◆ WHAT YOU NEED TO DO ◆
Report every line of the data where the string "image" appears.

◆ DATA RECORDS ◆
◆ ◆ ◆

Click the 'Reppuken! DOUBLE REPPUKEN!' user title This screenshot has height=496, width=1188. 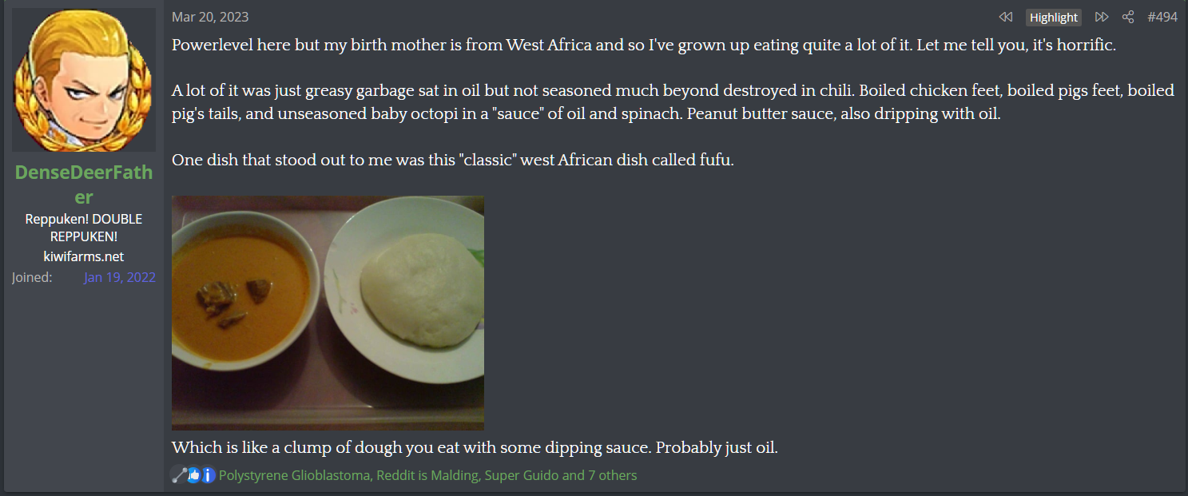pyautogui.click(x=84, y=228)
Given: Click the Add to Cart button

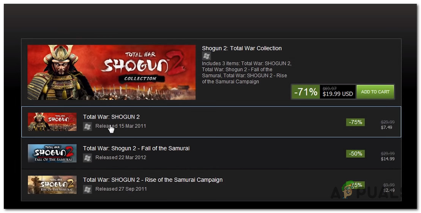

◆ ◆ ◆

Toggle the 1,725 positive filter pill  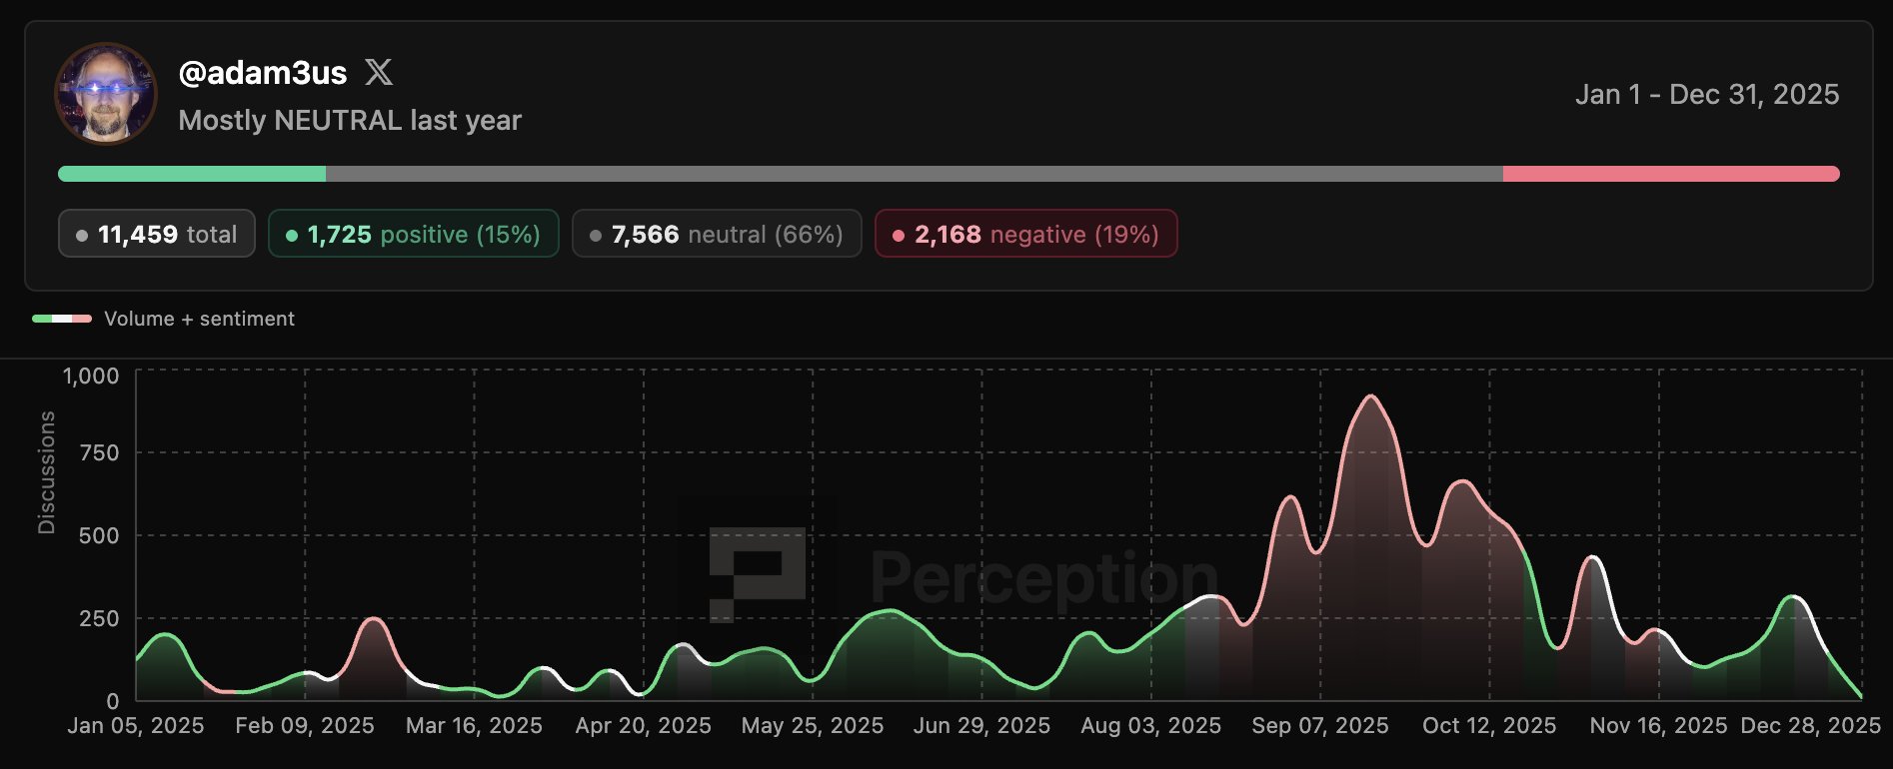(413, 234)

◆ ◆ ◆

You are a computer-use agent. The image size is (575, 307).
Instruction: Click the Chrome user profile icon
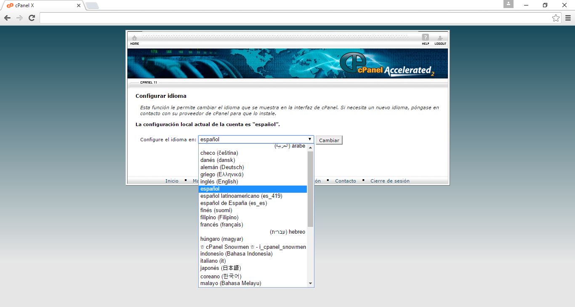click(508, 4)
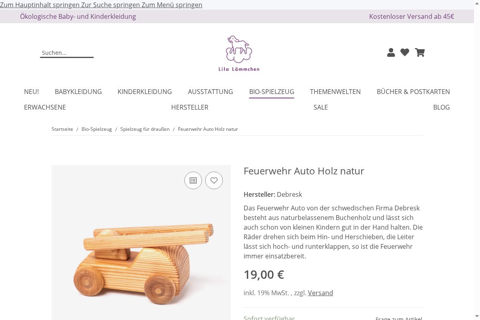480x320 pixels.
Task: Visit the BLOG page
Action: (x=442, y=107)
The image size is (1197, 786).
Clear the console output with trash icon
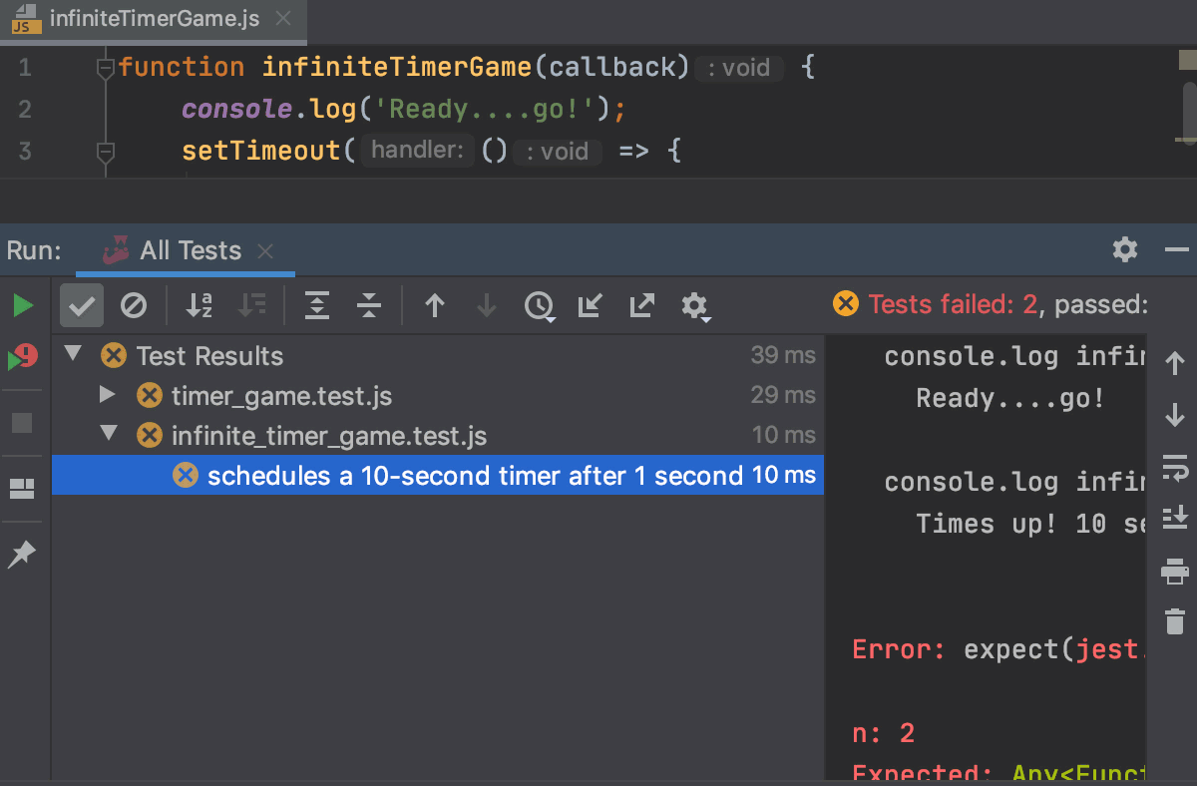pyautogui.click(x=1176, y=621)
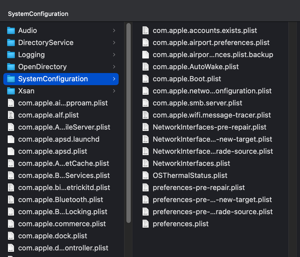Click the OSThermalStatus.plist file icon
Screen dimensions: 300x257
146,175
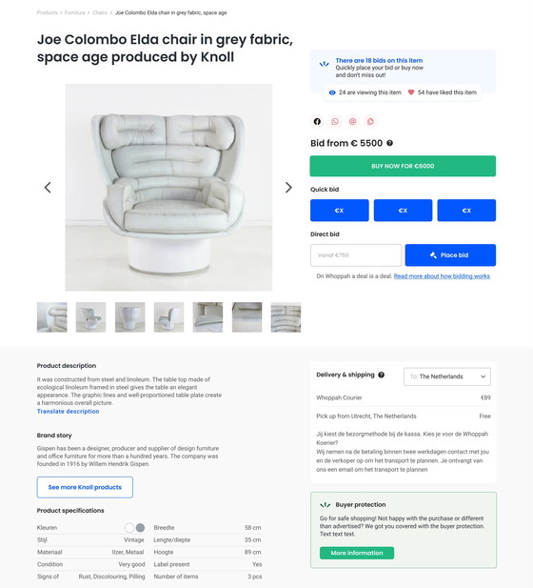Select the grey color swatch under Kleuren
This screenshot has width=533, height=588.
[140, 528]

◆ ◆ ◆

◆ OUTPUT FOR THIS EXERCISE ◆
You are a computer-use agent. The image size is (575, 307).
The image size is (1197, 786).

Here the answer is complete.